Similarly, the book of Isaiah is largely thought to have been written by two distinct authors, with the second author taking over after Chapter 39. The software's results agreed that the book might have two authors, but suggested the second author's section actually began six chapters earlier, in Chapter 33.

The differences "have the potential to generate fruitful discussion among scholars," said Michael Segal of Hebrew University's Bible Department, who was not involved in the project.

Over the past decade, computer programs have increasingly been assisting Bible scholars in searching and comparing texts, but the novelty of the new software seems to be in its ability to take criteria developed by scholars and apply them through a technological tool more powerful in many respects than the human mind, Segal said.



Before applying the software to the Pentateuch and other books of the Bible, the researchers first needed a more objective test to prove the algorithm could correctly distinguish one author from another.

So they randomly jumbled the Hebrew Bible's books of Ezekiel and Jeremiah into one text and ran the software. It sorted the mixed-up text into its component parts "almost perfectly," the researchers announced.

The program recognizes repeated word selections, like uses of the Hebrew equivalents of "if," "and" and "but," and notices synonyms: In some places, for example, the Bible gives the word for "staff" as "makel," while in others it uses "mateh" for the same object. The program then separates the text into strands it believes to be the work of different people.

Other researchers have looked at linguistic fingerprints in less sacred texts as a way of identifying unknown writers. In the 1990s, the Vassar English professor Donald Foster famously identified the journalist Joe Klein as the anonymous author of the book "Primary Colors" by looking at minor details like punctuation.

In 2003, Koppel was part of a research team that developed software that could successfully tell, four times out of five, if the author of a text was male or female. Women, the researchers found, are far more likely to use personal pronouns like "she" and "he," while men prefer determiners like "that" and "this" – women, in other words, talk about people, while men prefer to talk about things. That success sparked debate about how gender shapes the way we think and communicate.

Research of this kind has potential applications for law enforcement, allowing authorities to catch imposters or to match anonymous texts with possible authors by identifying linguistic tics. Because the analysis can also help identify gender and age, it might also allow advertisers to better target customers.

The new software might be used to investigate Shakespeare's plays and settle lingering questions of authorship or co-authorship, mused Graeme Hirst, a professor of computational linguistics at the University of Toronto. Or it could be applied to modern texts: "It would be interesting to see if in more cases we can tease apart who wrote what," Hirst said.

The algorithm might also lead to the creation of a style checker for documents prepared by multiple authors or committees, helping iron out awkward style variations and creating a uniform text, Hirst suggested.

What the algorithm won't answer, say the researchers who created it, is the question of whether the Bible is human or divine. Three of the four scholars, including Koppel, are religious Jews who subscribe in some form to the belief that the Torah was dictated to Moses in its entirety by a single author: God.

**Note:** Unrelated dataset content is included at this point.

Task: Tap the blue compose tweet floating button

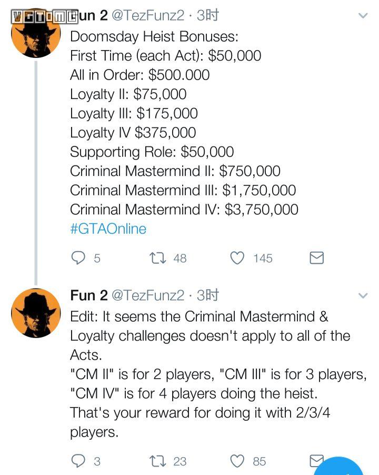Action: click(x=342, y=468)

For academic scholars, the existence of different stylistic threads in the Bible indicates human authorship.

But the research team says in their paper they aren't addressing "how or why such distinct threads exist."

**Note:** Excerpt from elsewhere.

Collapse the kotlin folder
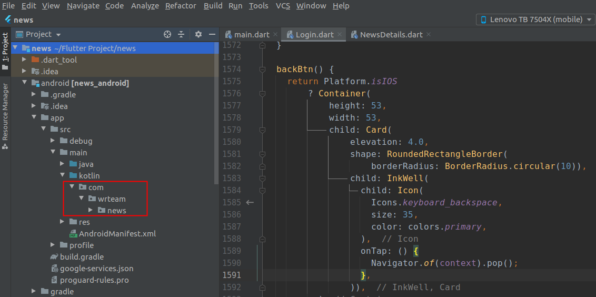This screenshot has width=596, height=297. pyautogui.click(x=63, y=176)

"Those for whom it is a matter of faith that the Pentateuch is not a composition of multiple writers can view the distinction investigated here as that of multiple styles," they said.

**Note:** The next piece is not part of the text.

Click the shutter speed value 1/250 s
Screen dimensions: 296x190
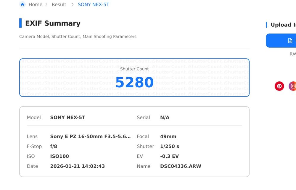tap(170, 146)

In other words, there's no reason why God could not write a book in different voices.

"No amount of research is going to resolve that issue," said Koppel.


http://www.huffingtonpost.com/2011/06/29/an-israeli-algorithm-shed_n_886996.html?ref=judaism

Bible Algorithm Gives Hints To Who Wrote The Book


First Posted: 6/29/11 12:40 PM ET Updated: 6/29/11 12:46 PM ET

JERUSALEM -- Software developed by an Israeli team is giving intriguing new hints about what researchers believe to be the multiple hands that wrote the Bible.

The new software analyzes style and word choices to distinguish parts of a single text written by different authors, and when applied to the Bible its algorithm teased out distinct writerly voices in the holy book.

The program, part of a sub-field of artificial intelligence studies known as authorship attribution, has a range of potential applications - from helping law enforcement to developing new computer programs for writers. But the Bible provided a tempting test case for the algorithm's creators.

For millions of Jews and Christians, it's a tenet of their faith that God is the author of the core text of the Hebrew Bible - the Torah, also known as the Pentateuch or the Five Books of Moses. But since the advent of modern biblical scholarship, academic researchers have believed the text was written by a number of different authors whose work could be identified by seemingly different ideological agendas and linguistic styles and the different names they used for God.

Today, scholars generally split the text into two main strands. One is believed to have been written by a figure or group known as the "priestly" author, because of apparent connections to the temple priests in Jerusalem. The rest is "non-priestly." Scholars have meticulously gone over the text to ascertain which parts belong to which strand.

When the new software was run on the Pentateuch, it found the same division, separating the "priestly" and "non-priestly." It matched up with the traditional academic division at a rate of 90 percent - effectively recreating years of work by multiple scholars in minutes, said Moshe Koppel of Bar Ilan University near Tel Aviv, the computer science professor who headed the research team.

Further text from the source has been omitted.